■ **Document excerpt**
Utah Utes


The Utah Utes are the intercollegiate athletics teams that represent the University of Utah, located in Salt Lake City. The athletic department is named after the Ute tribe of Native Americans. The men's basketball team is known as the Runnin' Utes; the women's gymnastics team is known as the Red Rocks.
On August 4, 2023, Utah accepted an invite to join the Big 12 Conference effective August 2, 2024.
Formerly Utah competed in the Pac-12 Conference, after it was announced on June 17, 2010, that the Utes would join the conference in all sports, beginning in the 2011–2012 academic year. They are the third Pac-12 member to have previously spent time in the Western Athletic Conference, joining old conference rivals Arizona and Arizona State. They are also the first school to leave the Mountain West Conference since it was formed in 1999.
Utah offers a total of 19 varsity sports—seven for men, 11 for women, and one coeducational. Baseball, football, golf, and lacrosse are sponsored for men only. Beach volleyball, cross country, gymnastics, indoor track & field, indoor volleyball, outdoor track & field, soccer, and softball are sponsored for women only. Basketball, swimming & diving, and tennis are sponsored for both sexes. The coeducational sport is skiing; while schools have separate men's and women's squads, the NCAA awards a single national team championship. Utah's newest varsity sport is men's lacrosse, which played its first season in 2019.

■ **Parts of the exercise**
[1] In the Utah Utes article, what is the women's gymnastics team called?
[2] Could you carry the Utah Utes article forward from its final sentence?

■ **Supplied records**
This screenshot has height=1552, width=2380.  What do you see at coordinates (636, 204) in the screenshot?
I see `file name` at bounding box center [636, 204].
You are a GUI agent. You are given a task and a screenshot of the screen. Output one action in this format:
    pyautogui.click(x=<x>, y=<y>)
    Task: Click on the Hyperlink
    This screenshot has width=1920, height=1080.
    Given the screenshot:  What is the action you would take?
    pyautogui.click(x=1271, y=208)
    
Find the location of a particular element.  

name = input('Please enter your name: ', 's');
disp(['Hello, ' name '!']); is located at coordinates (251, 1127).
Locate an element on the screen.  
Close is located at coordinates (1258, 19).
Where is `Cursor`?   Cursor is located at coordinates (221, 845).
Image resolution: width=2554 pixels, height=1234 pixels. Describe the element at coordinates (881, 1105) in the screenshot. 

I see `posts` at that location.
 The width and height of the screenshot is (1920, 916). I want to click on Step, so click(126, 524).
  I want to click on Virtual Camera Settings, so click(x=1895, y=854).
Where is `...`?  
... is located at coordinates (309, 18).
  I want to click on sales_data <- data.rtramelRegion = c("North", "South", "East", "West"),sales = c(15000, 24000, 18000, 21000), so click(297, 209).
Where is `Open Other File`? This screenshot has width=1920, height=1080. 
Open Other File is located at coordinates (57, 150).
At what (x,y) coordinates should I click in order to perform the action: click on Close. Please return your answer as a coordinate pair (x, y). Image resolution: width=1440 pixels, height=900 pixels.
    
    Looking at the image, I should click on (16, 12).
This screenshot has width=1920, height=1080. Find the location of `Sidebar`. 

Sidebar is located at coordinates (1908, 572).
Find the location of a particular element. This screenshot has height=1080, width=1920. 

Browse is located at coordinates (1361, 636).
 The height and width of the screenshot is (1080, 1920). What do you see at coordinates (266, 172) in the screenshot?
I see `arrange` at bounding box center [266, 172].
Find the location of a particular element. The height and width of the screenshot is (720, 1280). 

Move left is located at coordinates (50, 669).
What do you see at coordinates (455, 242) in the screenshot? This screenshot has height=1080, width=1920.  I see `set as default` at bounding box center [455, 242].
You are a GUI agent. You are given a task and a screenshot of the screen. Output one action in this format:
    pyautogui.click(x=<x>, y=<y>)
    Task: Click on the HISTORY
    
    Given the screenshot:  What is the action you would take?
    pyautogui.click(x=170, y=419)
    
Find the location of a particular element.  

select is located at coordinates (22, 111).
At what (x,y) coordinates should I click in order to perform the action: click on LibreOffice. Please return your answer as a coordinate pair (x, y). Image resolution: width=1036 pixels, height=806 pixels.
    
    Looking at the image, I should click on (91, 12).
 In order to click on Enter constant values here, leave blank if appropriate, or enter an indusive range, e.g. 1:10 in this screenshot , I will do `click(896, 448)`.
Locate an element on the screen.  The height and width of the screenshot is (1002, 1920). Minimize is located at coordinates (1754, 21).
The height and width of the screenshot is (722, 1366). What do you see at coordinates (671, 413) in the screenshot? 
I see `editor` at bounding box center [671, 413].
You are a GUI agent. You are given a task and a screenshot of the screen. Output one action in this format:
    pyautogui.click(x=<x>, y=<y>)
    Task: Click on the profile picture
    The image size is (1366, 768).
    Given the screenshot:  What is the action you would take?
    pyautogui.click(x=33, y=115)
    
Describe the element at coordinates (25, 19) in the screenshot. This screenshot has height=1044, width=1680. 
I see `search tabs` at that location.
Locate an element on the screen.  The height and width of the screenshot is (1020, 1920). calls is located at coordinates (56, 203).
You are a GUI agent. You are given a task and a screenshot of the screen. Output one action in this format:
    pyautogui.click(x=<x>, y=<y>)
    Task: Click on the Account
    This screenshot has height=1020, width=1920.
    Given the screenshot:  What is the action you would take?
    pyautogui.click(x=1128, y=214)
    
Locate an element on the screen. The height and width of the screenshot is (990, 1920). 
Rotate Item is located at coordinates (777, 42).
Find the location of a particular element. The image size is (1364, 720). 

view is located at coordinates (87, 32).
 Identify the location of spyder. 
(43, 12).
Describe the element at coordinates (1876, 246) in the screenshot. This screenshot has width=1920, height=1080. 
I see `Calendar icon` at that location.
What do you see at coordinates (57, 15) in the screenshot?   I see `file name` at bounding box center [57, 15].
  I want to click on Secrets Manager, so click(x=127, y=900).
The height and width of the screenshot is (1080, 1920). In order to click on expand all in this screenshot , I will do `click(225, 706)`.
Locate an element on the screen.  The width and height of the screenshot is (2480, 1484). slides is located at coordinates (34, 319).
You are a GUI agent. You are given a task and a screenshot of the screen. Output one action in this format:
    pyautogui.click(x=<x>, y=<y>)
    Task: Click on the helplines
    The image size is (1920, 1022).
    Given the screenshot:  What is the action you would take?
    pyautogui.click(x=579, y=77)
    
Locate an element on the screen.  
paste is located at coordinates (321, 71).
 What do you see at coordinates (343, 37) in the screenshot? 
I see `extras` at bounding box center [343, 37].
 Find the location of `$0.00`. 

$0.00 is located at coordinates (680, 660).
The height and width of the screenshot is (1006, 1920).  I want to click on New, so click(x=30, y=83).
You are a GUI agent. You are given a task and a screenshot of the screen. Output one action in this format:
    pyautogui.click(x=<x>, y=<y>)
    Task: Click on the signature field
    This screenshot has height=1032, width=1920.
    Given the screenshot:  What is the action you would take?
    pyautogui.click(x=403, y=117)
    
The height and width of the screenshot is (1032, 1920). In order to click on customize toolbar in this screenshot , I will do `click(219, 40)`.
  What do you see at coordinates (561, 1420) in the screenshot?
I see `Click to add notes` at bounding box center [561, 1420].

■ **Response list**
[1] The Red Rocks.

[2]
Varsity sports

Baseball

The baseball team is made up of 32 Division I players from across the country and the world. 14 players are from Utah, 8 from Arizona, 4 from California, 2 from Nevada, and 1 from Louisiana, Oregon, Idaho, and the Netherlands. The Utes call Smith's Ballpark their home field. Smith's Ballpark was previously known as Franklin Covey Field but was changed in 2009 to Spring Mobile Ballpark, and again in 2014 to its present name. Smith's Ballpark is also the home of the Salt Lake Bees, Triple-A affiliate of Major League Baseball's Los Angeles Angels. The Utes are departing Smith's Ballpark after the 2024 season for a new on-campus ballpark to be called America First Ballpark.
The Utah baseball team has won 1 Mountain West Conference Championship, occurring in 2009. This gave the Utes a regional berth for the first time since the 1960s. In the past 3 years Utah baseball has seen 6 of their players get drafted in the annual Major League Baseball draft, including C. J. Cron, first baseman for the Colorado Rockies.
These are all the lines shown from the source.